Stated problem:
Write out the entries word for word, everything from the start down to the line that contains "should pyautogui.click(x=1057, y=793).", with both ends included.

[Collected data]
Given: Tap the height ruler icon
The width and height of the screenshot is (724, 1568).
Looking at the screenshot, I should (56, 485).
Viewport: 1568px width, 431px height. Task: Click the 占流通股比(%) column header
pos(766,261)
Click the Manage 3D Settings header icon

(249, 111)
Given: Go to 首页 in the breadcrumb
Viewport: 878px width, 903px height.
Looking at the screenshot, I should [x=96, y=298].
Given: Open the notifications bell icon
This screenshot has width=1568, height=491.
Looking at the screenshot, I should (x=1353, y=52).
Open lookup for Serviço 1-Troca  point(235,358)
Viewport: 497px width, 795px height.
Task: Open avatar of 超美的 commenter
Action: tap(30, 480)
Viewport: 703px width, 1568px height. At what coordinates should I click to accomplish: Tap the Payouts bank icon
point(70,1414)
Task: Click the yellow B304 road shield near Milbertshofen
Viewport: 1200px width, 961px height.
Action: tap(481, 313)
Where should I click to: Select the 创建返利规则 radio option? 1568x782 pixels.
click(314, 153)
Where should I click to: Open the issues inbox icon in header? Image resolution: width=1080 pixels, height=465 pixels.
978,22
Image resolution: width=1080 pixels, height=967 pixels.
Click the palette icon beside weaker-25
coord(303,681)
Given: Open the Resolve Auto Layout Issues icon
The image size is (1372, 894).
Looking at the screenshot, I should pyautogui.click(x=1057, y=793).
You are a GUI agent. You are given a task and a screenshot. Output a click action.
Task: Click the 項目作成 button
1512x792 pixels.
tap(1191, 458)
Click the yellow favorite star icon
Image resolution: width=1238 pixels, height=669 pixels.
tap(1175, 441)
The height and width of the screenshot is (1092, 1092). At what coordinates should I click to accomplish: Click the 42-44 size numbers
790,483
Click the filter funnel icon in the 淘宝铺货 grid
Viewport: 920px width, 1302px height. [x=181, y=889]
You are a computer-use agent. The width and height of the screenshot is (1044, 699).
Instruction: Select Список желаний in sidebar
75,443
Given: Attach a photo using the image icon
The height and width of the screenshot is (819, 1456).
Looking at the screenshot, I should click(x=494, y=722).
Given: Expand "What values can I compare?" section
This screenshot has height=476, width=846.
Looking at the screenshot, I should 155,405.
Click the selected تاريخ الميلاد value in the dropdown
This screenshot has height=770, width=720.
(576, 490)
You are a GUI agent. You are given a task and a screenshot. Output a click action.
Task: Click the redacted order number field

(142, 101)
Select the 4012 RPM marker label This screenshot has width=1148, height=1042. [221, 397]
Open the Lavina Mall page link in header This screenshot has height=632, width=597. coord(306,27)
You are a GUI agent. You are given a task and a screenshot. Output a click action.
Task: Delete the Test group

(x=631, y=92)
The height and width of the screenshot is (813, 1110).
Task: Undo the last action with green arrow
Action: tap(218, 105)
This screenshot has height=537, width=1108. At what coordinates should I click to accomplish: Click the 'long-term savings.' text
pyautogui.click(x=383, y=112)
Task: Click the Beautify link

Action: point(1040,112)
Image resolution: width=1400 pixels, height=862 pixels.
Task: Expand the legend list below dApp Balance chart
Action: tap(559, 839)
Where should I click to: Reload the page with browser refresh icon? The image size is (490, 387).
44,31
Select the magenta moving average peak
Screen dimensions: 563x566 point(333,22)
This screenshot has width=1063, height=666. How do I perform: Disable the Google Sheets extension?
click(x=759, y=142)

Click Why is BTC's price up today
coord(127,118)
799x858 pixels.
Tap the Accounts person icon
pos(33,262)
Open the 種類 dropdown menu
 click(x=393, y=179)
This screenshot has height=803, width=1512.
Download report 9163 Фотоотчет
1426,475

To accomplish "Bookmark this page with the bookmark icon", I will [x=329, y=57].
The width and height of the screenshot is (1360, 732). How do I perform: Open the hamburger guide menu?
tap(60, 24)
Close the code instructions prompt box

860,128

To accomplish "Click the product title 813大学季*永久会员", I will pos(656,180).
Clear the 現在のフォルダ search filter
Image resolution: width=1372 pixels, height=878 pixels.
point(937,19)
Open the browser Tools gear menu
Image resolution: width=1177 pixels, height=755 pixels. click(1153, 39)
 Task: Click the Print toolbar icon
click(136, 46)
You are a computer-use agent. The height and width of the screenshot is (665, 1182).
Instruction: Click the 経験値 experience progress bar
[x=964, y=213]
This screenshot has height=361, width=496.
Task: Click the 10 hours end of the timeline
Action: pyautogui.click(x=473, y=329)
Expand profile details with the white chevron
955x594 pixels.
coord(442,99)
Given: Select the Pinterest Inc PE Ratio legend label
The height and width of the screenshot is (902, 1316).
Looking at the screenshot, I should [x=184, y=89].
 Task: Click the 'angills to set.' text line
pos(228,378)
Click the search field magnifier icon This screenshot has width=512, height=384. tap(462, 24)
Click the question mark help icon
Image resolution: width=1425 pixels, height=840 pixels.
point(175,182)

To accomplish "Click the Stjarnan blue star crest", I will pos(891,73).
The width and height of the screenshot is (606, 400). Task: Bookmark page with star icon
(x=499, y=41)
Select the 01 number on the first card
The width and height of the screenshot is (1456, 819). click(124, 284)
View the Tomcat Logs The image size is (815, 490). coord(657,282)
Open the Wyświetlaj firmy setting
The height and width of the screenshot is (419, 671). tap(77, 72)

Reply:
Given: Tap the height ruler icon
The width and height of the screenshot is (724, 1568).
Looking at the screenshot, I should (56, 485).
Viewport: 1568px width, 431px height. Task: Click the 占流通股比(%) column header
pos(766,261)
Click the Manage 3D Settings header icon

(249, 111)
Given: Go to 首页 in the breadcrumb
Viewport: 878px width, 903px height.
Looking at the screenshot, I should [x=96, y=298].
Given: Open the notifications bell icon
This screenshot has width=1568, height=491.
Looking at the screenshot, I should (x=1353, y=52).
Open lookup for Serviço 1-Troca  point(235,358)
Viewport: 497px width, 795px height.
Task: Open avatar of 超美的 commenter
Action: tap(30, 480)
Viewport: 703px width, 1568px height. At what coordinates should I click to accomplish: Tap the Payouts bank icon
point(70,1414)
Task: Click the yellow B304 road shield near Milbertshofen
Viewport: 1200px width, 961px height.
Action: tap(481, 313)
Where should I click to: Select the 创建返利规则 radio option? 1568x782 pixels.
click(314, 153)
Where should I click to: Open the issues inbox icon in header? Image resolution: width=1080 pixels, height=465 pixels.
978,22
Image resolution: width=1080 pixels, height=967 pixels.
Click the palette icon beside weaker-25
coord(303,681)
Given: Open the Resolve Auto Layout Issues icon
The image size is (1372, 894).
Looking at the screenshot, I should pyautogui.click(x=1057, y=793).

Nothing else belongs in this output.